BRI Modal Gemuk Return Tinggi, Kok Bisa?
Jakarta, CNBC Indonesia - Rasio permodalan PT Bank Rakyat Indonesia (Persero) Tbk. semakin tebal. Per September 2023, rasio permodalan (capital adequacy ratio/CAR) bank mencapai 25,23%, naik 123 basis poin (bps).
Angka tersebut berada di atas rata-rata CAR bank bermodal jumbo lainnya. Otoritas Jasa Keuangan (OJK) mencatat CAR kelompok bank modal inti (KBMI) IV sebesar 24,32% per September 2023.
Direktur Utama BRI, Sunarso, mengatakan CAR yang tinggi menunjukkan permodalan bank yang sangat kuat. Namun lazimnya hal itu harus dikompensasi dengan tingkat pengembalian modal atau return on equity (ROE) atau yang rendah.
Saat ini kondisi tersebut tidak terjadi di bank yang berumur nyaris 128 tahun tersebut. Emiten bersandi BBRI malah mencatat ROE 19,69%, naik 153 bps dibandingkan dengan periode yang sama tahun lalu.
Kendati demikian, kata Sunarso, permodalan yang gemuk perlu direspons. "Modal kuat artinya bank yang sehat, tapi modal yang kuat itu harus di-leverage jadi return. Jadi ini bank [BRI] yang sangat jarang di dunia," kata Sunarso, dikutip Rabu (6/12/2023).

SOAL LATIHAN ::
a: Sebutkan semua angka persentase yang terdapat dalam bacaan tentang permodalan BRI.
b: Lanjutkan bacaan tentang permodalan BRI dari kalimat terakhirnya.
Baris-baris data di bawah ini tidak diperlukan.

CUPLIKAN DATA ::
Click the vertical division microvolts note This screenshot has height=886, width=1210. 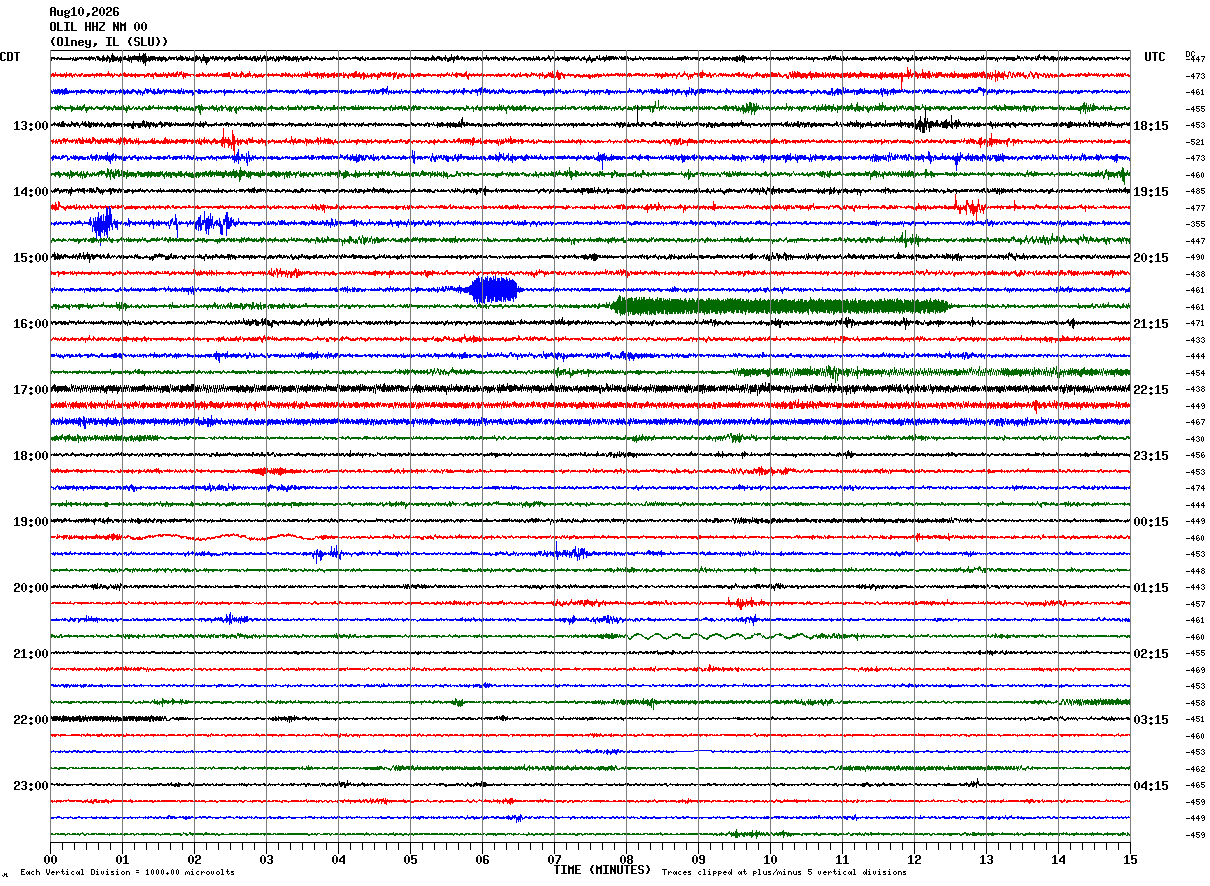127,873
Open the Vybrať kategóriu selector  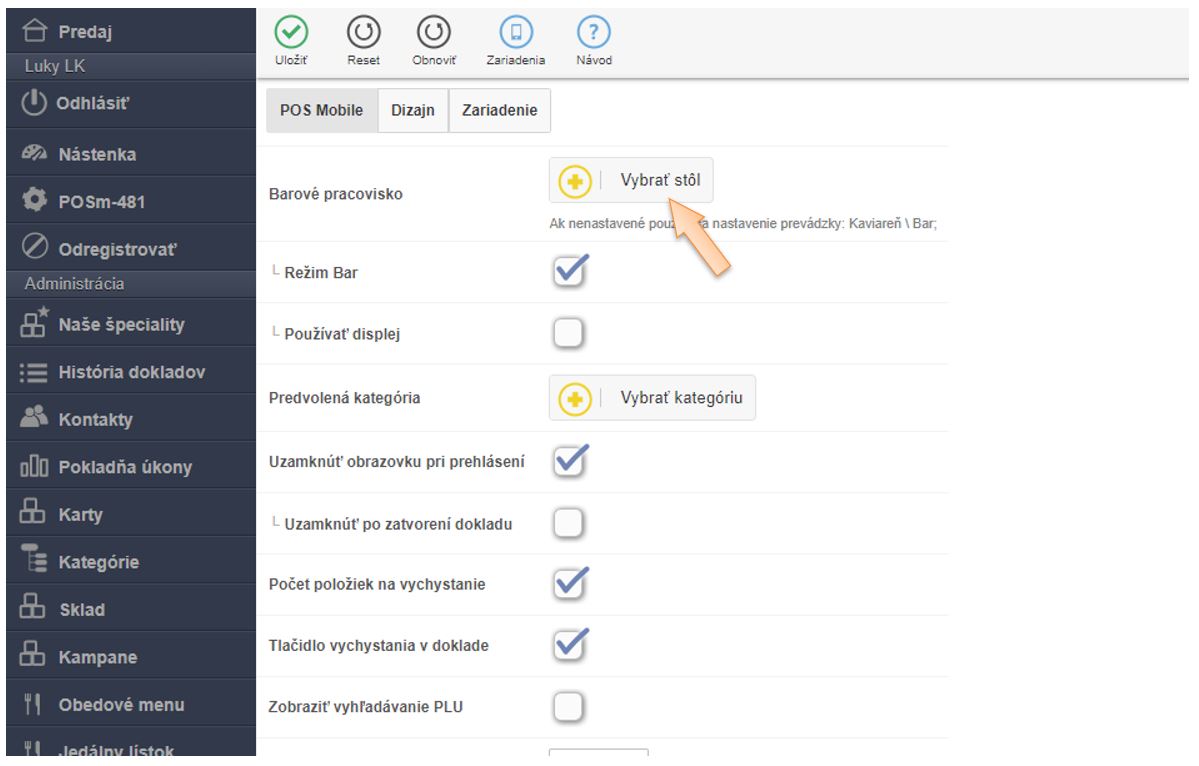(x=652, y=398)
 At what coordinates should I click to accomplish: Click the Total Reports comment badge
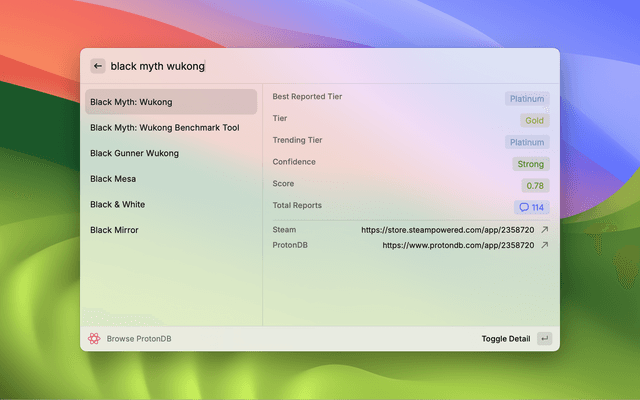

KUNCI JAWABAN ::
a: 25,23%, 24,32%, dan 19,69%

b:
Sepanjang 2018-2022, ROE BRI sebesar 17%-18% dan sempat anjlok pada masa pandemi Covid-19 ke level 10,52%.
Adapun tingginya ROE bank tercermin dalam capaian laba kuartal III-2023. Realisasi laba BRI hingga semester I 2023 sebesar Rp 44,21 triliun, naik 12,5% yoy. Dengan asumsi capaian paruh tersebut, laba akhir tahun bank setidaknya akan mencapai Rp 55 triliun.
Mengutip laporan publikasi, satu pendongkrak laba BRI sepanjang 2023, hingga September, di tengah era suku bunga tinggi adalah pendapatan nonbunga. Komponen tersebut tumbuh jauh lebih tinggi dibandingkan dengan pendapatan bunga bersih.
Pendapatan bunga bank naik 14,4% yoy, tetapi beban bunga melesat 63,8% yoy. Alhasil pendapatan bunga bersih bank hanya naik 4,9% yoy menjadi Rp 101,19 triliun, dari sebelumnya Rp 96,51 triliun.
Pada periode yang sama, pendapatan nonbunga BRI naik 18,3% yoy menjadi Rp 31,61 triliun. Bila dirinci, sebagian besar merupakan kontribusi pendapatan berbasis komisi yang mencapai lebih dari Rp 15 triliun.